Lors de la séance plénière de clôture de la session ordinaire de mars 2024, samedi 15 juin, le président de l’Assemblée nationale de la RDC, Vital Kamerhe, a annoncé que le salaire des députés nationaux s’élevait à 14 millions de francs congolais, soit environ 5 000 dollars, en incluant tous les avantages. Cette déclaration a suscité une vive controverse et des réactions diverses au sein de la classe politique et de la société civile.
Martin Fayulu, une figure majeure de l’opposition, a rapidement contesté les propos de Kamerhe, qualifiant ces affirmations de « pure contre-vérité ». Selon lui, les 14 millions de francs congolais mentionnés par Kamerhe ne représentent que les émoluments de base des députés, sans inclure les « avantages/primes diverses » et la « réserve parlementaire ». Fayulu a appelé à une enquête approfondie et à des sanctions appropriées, soulignant que dans d’autres pays, de telles déclarations entraîneraient la démission des responsables concernés, a-t-il affirmé.
L’Observatoire de la Dépense Publique (ODEP) a également remis en question les propos de Kamerhe.

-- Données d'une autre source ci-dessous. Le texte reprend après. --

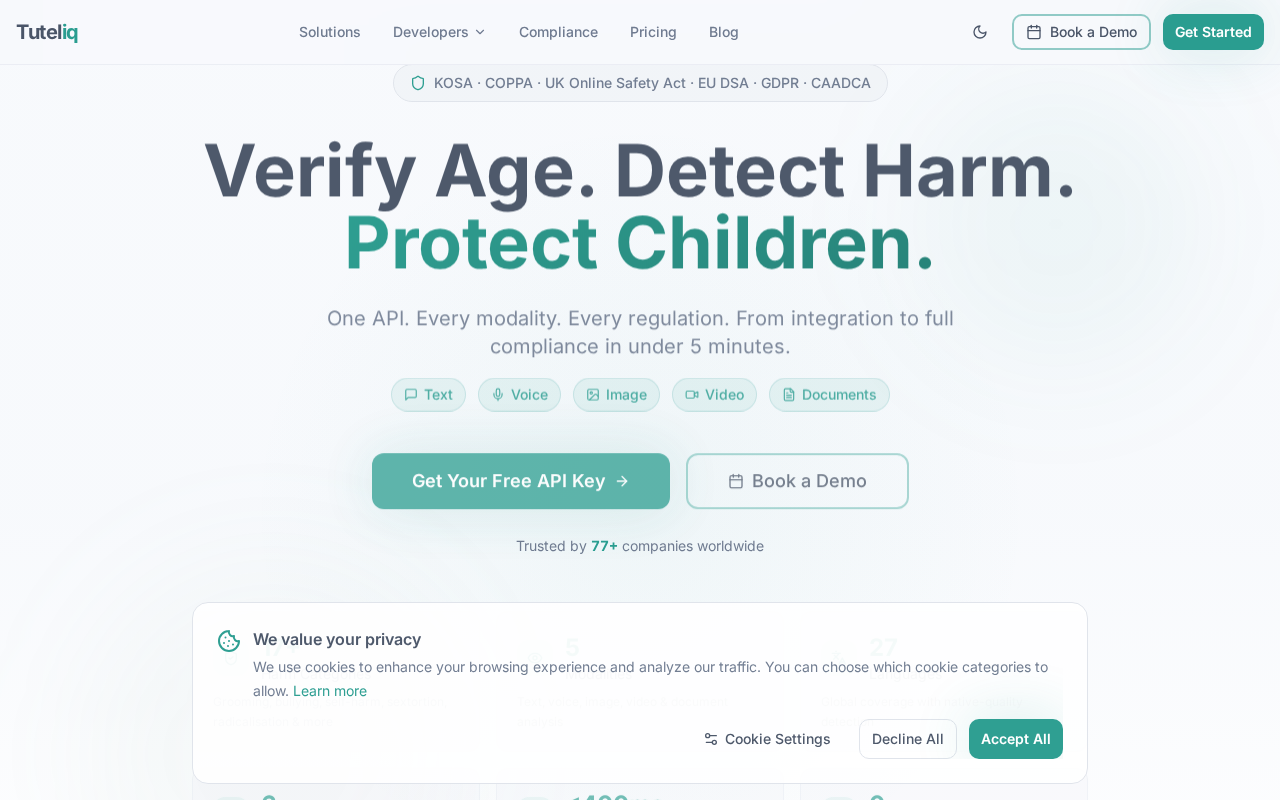Expand the Developers dropdown menu
Image resolution: width=1280 pixels, height=800 pixels.
(x=439, y=32)
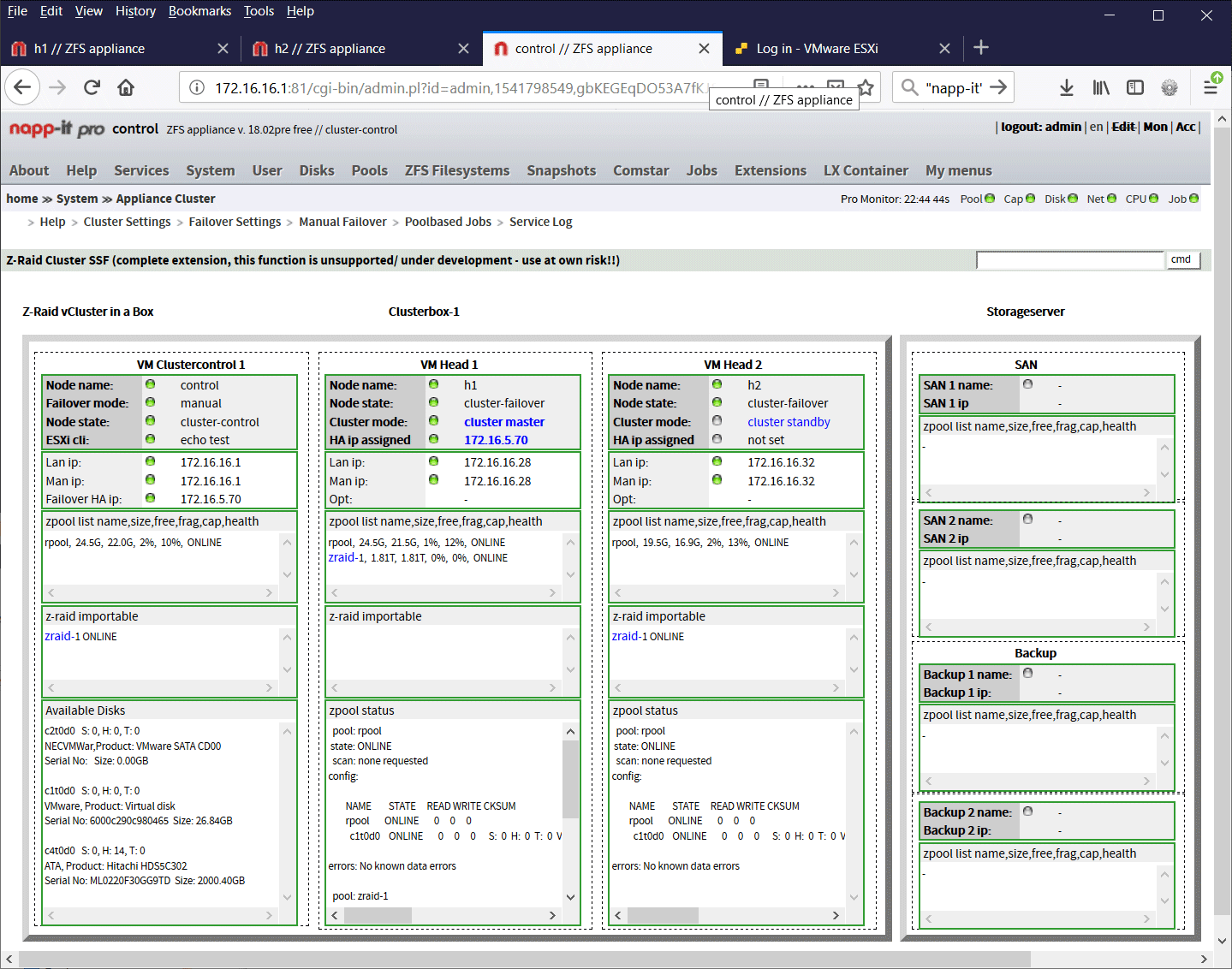Click the bookmark star in the address bar

(x=865, y=86)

Flory Muteba, représentant de l’ODEP, a indiqué que les intentions de réduire les salaires des députés nécessitent une modification de la loi de finances 2024 par un collectif budgétaire. Selon Muteba, la loi ne peut être modifiée par de simples déclarations et les paroles de Kamerhe, bien que louables, ne reflètent pas la réalité budgétaire actuelle.
En effet, selon la loi de finances 2024 en cours d’exécution, l’enveloppe globale dédiée à la rémunération annuelle des 500 députés nationaux est de 140,4 milliards de francs congolais (FC), soit environ 50 150 165 USD au taux de 2800 FC pour un dollar. Cela signifie que le Trésor public décaisse chaque mois 4 179 180 USD pour les salaires des députés, ce qui correspond à une rémunération individuelle de 8 358 USD. Toutefois, en utilisant le taux budgétaire de 2 500 FC pour 1 USD, l’Assemblée nationale débourserait plus de 56 millions USD par an, soit 4 680 682 USD par mois, portant la rémunération mensuelle de chaque député à environ 9 361 USD.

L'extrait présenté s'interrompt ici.